Published in final edited form as: Opt Lett. 2015 Apr 15;40(8):1721–1724. doi: 10.1364/OL.40.001721

Bone Assessment via Thermal Photoacoustic Measurements

Ting Feng 1,2, Kenneth M Kozloff 3,4, Chao Tian 2, Joseph E Perosky 3, Yi-Sing Hsiao 4, Sidan Du 1, Jie Yuan 1,, Cheri X Deng 4,, Xueding Wang 2,4,
PMCID: PMC4470252  NIHMSID: NIHMS699067  PMID: 25872057

Abstract

The feasibility of an innovative biomedical diagnostic technique, thermal photoacoustic (TPA) measurement, for non-ionizing and non-invasive assessment of bone health is investigated.

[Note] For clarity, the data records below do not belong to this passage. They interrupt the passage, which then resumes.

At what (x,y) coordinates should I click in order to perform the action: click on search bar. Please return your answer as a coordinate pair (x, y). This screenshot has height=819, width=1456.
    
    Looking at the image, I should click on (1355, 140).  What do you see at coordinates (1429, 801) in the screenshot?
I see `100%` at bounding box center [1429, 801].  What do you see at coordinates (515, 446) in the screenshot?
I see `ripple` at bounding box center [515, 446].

Unlike conventional photoacoustic PA methods which are mostly focused on the measurement of absolute signal intensity, TPA targets the change in PA signal intensity as a function of the sample temperature, i.e. the temperature dependent Grueneisen parameter which is closely relevant to the chemical and molecular properties in the sample. Based on the differentiation measurement, the results from TPA technique are less susceptible to the variations associated with sample and system, and could be quantified with improved accurately. Due to the fact that the PA signal intensity from organic components such as blood changes faster than that from non-organic mineral under the same modulation of temperature, TPA measurement is able to objectively evaluate bone mineral density (BMD) and its loss as a result of osteoporosis. In an experiment on well-established rat models of bone loss and preservation, PA measurements of rat tibia bones were conducted over a temperature range from 37 °C to 44 °C. The slope of PA signal intensity verses temperature was quantified for each specimen. The comparison among three groups of specimens with different BMD shows that bones with lower BMD have higher slopes, demonstrating the potential of the proposed TPA technique in future clinical management of osteoporosis.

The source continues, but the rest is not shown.